-- Begin Given records --

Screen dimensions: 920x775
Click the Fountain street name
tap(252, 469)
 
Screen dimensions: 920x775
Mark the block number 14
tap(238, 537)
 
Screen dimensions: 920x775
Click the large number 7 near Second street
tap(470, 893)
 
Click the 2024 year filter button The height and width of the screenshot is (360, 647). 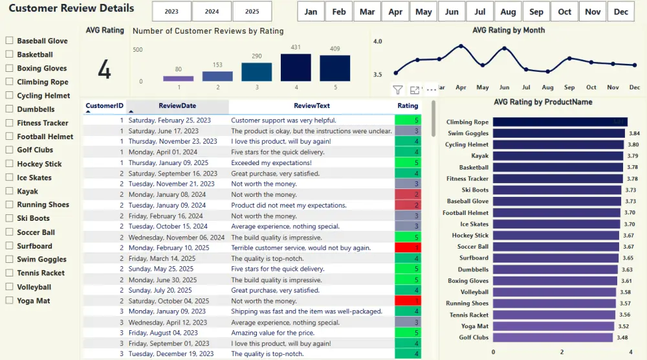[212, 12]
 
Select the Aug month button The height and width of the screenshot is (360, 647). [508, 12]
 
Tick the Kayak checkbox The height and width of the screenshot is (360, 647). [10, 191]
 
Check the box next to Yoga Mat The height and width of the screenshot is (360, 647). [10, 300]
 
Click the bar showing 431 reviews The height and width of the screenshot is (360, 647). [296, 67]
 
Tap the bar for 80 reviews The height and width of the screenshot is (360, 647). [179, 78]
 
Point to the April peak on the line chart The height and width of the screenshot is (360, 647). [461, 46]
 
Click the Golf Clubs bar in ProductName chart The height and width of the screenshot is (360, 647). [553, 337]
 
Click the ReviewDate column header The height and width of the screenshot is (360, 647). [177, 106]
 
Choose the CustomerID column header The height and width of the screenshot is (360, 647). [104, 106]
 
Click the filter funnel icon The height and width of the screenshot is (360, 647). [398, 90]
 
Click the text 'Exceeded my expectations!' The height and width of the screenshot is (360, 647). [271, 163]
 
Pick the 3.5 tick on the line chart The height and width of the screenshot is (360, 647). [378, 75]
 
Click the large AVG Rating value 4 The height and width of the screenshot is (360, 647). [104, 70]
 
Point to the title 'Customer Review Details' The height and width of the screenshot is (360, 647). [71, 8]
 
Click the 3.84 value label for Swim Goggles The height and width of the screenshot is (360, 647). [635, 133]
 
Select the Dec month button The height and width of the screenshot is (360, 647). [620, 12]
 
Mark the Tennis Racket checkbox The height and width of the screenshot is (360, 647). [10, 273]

-- End Given records --
-- Begin Given records --

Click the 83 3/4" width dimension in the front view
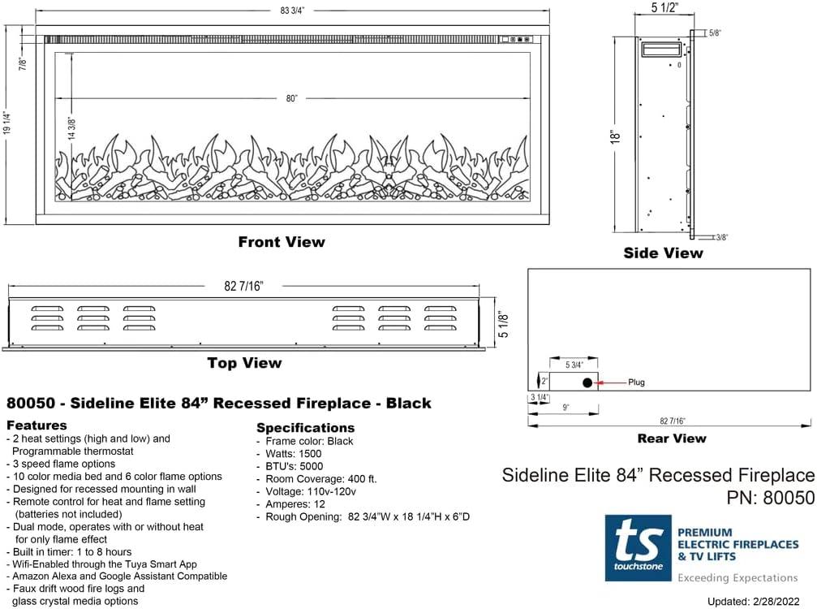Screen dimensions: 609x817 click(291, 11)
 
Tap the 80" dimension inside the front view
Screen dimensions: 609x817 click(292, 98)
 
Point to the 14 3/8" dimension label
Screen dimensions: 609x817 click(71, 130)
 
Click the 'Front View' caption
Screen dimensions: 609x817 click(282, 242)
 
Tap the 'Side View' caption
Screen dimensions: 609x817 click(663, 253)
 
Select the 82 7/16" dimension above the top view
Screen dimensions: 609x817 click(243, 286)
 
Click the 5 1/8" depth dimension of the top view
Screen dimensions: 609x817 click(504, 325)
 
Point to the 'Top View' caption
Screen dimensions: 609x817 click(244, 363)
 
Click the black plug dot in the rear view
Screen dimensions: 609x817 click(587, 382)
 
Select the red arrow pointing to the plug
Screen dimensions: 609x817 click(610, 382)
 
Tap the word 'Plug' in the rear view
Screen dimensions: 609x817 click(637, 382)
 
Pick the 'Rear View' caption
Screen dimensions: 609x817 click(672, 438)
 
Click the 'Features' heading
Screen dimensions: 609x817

-- End Given records --
-- Begin Given records --

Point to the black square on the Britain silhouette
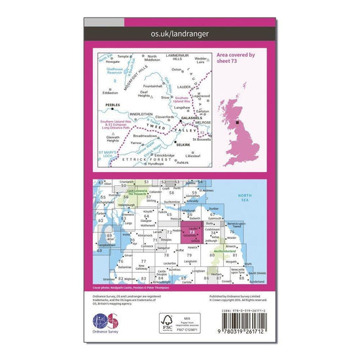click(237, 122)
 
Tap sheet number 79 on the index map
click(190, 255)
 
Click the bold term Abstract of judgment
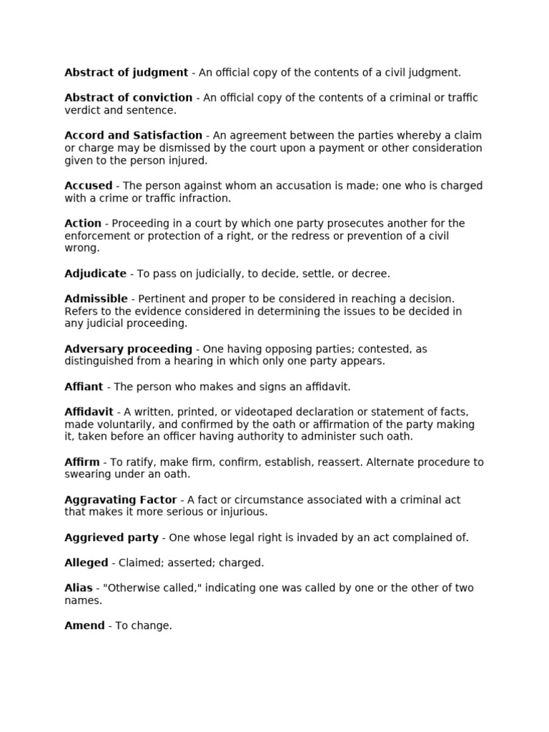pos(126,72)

-- End Given records --

Copy out word for word the records starting at the line that contains "Click the ReviewDate" and ending after the line that contains "Mark the Tennis".

Click the ReviewDate column header The height and width of the screenshot is (360, 647). [177, 106]
 
Choose the CustomerID column header The height and width of the screenshot is (360, 647). [104, 106]
 
Click the filter funnel icon The height and width of the screenshot is (360, 647). [398, 90]
 
Click the text 'Exceeded my expectations!' The height and width of the screenshot is (360, 647). [271, 163]
 
Pick the 3.5 tick on the line chart The height and width of the screenshot is (360, 647). [378, 75]
 
Click the large AVG Rating value 4 The height and width of the screenshot is (360, 647). [104, 70]
 
Point to the title 'Customer Review Details' The height and width of the screenshot is (360, 647). [71, 8]
 
Click the 3.84 value label for Swim Goggles The height and width of the screenshot is (360, 647). [635, 133]
 
Select the Dec month button The height and width of the screenshot is (360, 647). [620, 12]
 
Mark the Tennis Racket checkbox The height and width of the screenshot is (360, 647). [10, 273]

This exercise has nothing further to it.